To the extent we cultivate wholesome habits that harmonize mind with its implicit beauty, shamatha progresses. To the extent we reinforce preexisting habits of agitation and laxity, we strengthen embedded tendencies towards mental wandering and torpor instead. It takes engagement, depth, and the delicate touch of mind upon itself to gently steer our counterproductive mental habits towards the equipoise of stillness and lucidity. Shamatha practice is habit as art--creative, unique, vibrant, and responsive.
Next, the Context
Unsurprisingly, we can take that sense of habituation further, extending it into the process of developing a meditation practice in and of itself. To some extent, cultivating a regular meditation practice does have parallels with instilling any habit. For this reason, the process is often equated with going to the gym, or brushing our teeth, or any number of other habits that are not necessarily spontaneous, but benefit from consistency.
The science of habit formation is fascinating, diverse, and responsive. [1] It can inform how we go about kickstarting a habit of crafting a container that supports a regular meditation practice. For example, habits form more naturally when tied to experiential cues rather than abstract goals. If we resolve, "I'm going to meditate for half an hour every day," that is a goal, or resolution. Maybe we do it, and maybe we don't.
Let's say we would like to meditate for half an hour every day. We decide to buckle down. This is our new resolution, our shining goal. Maybe we even do it a few times, or for a few weeks or months. Then perhaps we fall off our habit, and it is difficult to recover. A slippery slope materializes. Maybe we even lose the progress we made. We slide down further as we lose our habit, and some self-confidence with it. Perhaps we slip further, feeling ashamed.
Before you know it, a narrative springs up to explain why we could not keep up with something as positive, valuable, and simple as sitting in one place for thirty minutes a day, following our inhalation and exhalation. "I tried, but I failed. I'm no good at it. I'm not the meditating type. I'll never learn." You get the picture.
What happened? A goal such as "I will meditate for half an hour every day" is abstract, untethered, and lacks structural support. Lacking context, it is at least as easy to forget as to recall. What is difficult is reconnecting to it.
A more textured approach is multidimensional, emphasizing tangibles such as context and environment over intangible ideals, and tethers the aspiration (meditating for half an hour every day) to a space, or container aligned with our intention.

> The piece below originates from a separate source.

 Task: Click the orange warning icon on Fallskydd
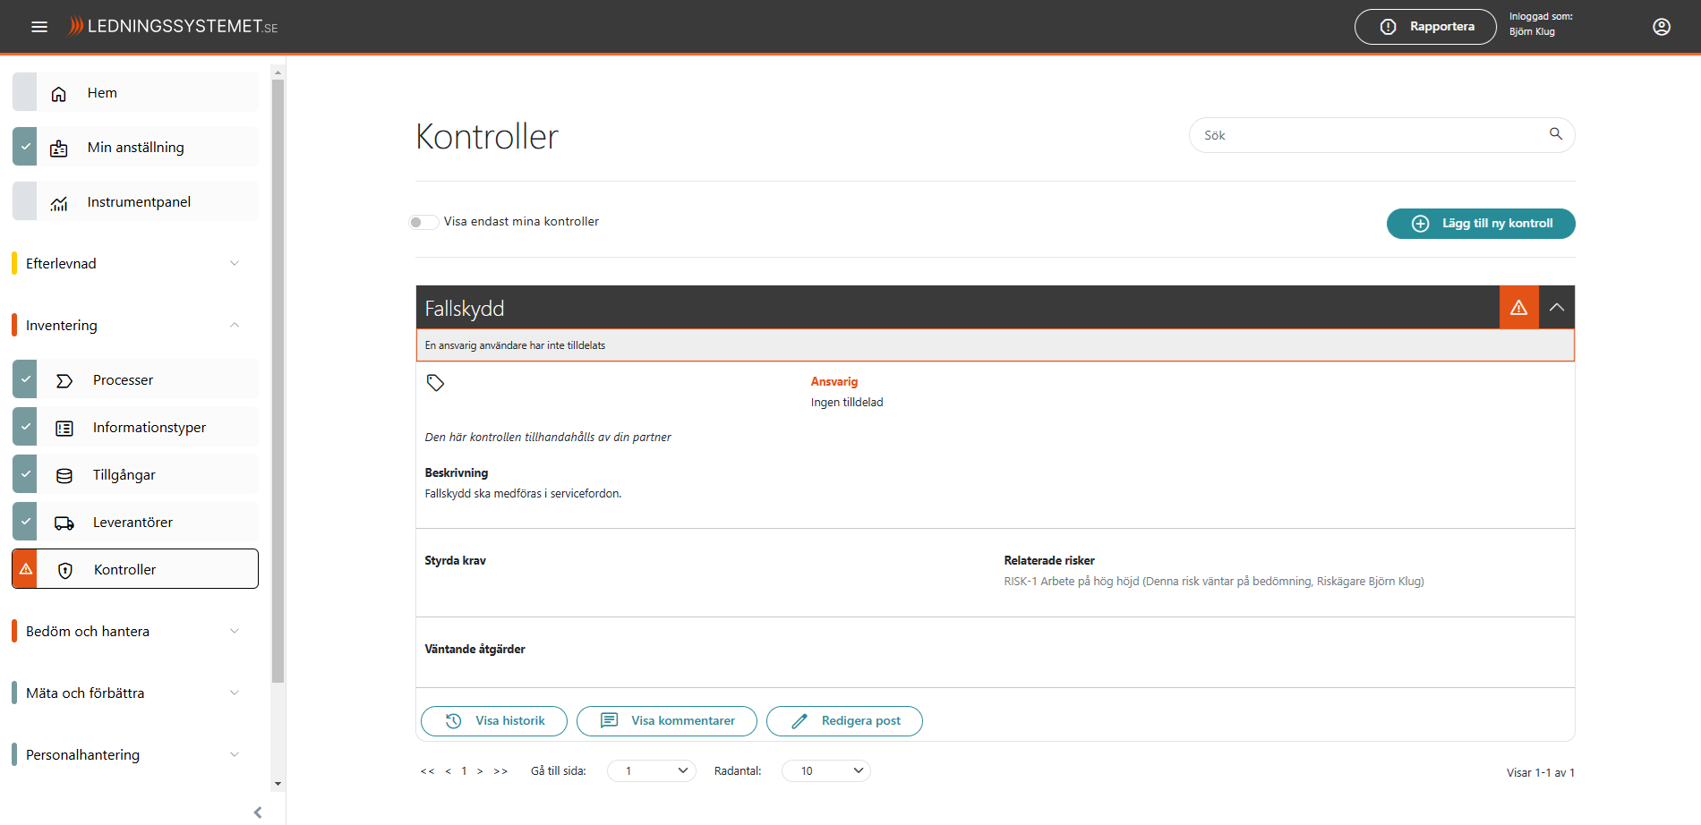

Now, Bring It All Together
How might that look?
Let's say we identify a time that is usually at our disposal, say 6:30 in the morning, before the din of the day's demands begin to grow. We identify a space: a corner or whole room that is comfortable and private at that time, say a study. Recognizing that small steps build habits, we don't overcommit from the get go, either as to frequency or accomplishment.
Bringing all that together, we name our aspiration, recognizing it as an aim, rather than a rigid goal: "I'm going to sit in meditation posture in my study every Monday, Wednesday and Friday, at 6:30 in the morning for twenty minutes." This is a context, tangible, trackable, and integrated, rather than abstract, slippery, and unconnected to our day.
See the difference? Shaped out of the wisely identified place, timing, duration, physical stance, and activity, the container is woven into our life context. These components create a space that is primed to be associated with the positive sensation of accomplishment.
Here is a newsflash for you: we learn more from positive reinforcement than negative.
There is even more we can do to make our habit enticing, such as preparing the space in advance, so it is inviting and ready, including our regular cup of tea or coffee at the start or end of our meditation, anchoring our space with a habit we already due regularly, making a tangible record of the rhythm of our sessions, and the like.
The possibilities are endless, depending on individual preference and lifestyle, yielding many ways to be creative. Try this template for a head start:
Each time we sit in meditation posture in the study at 6:30 AM for twenty minutes, the nervous system gets a reward spike, making it easier, thus more likely, for it to reoccur.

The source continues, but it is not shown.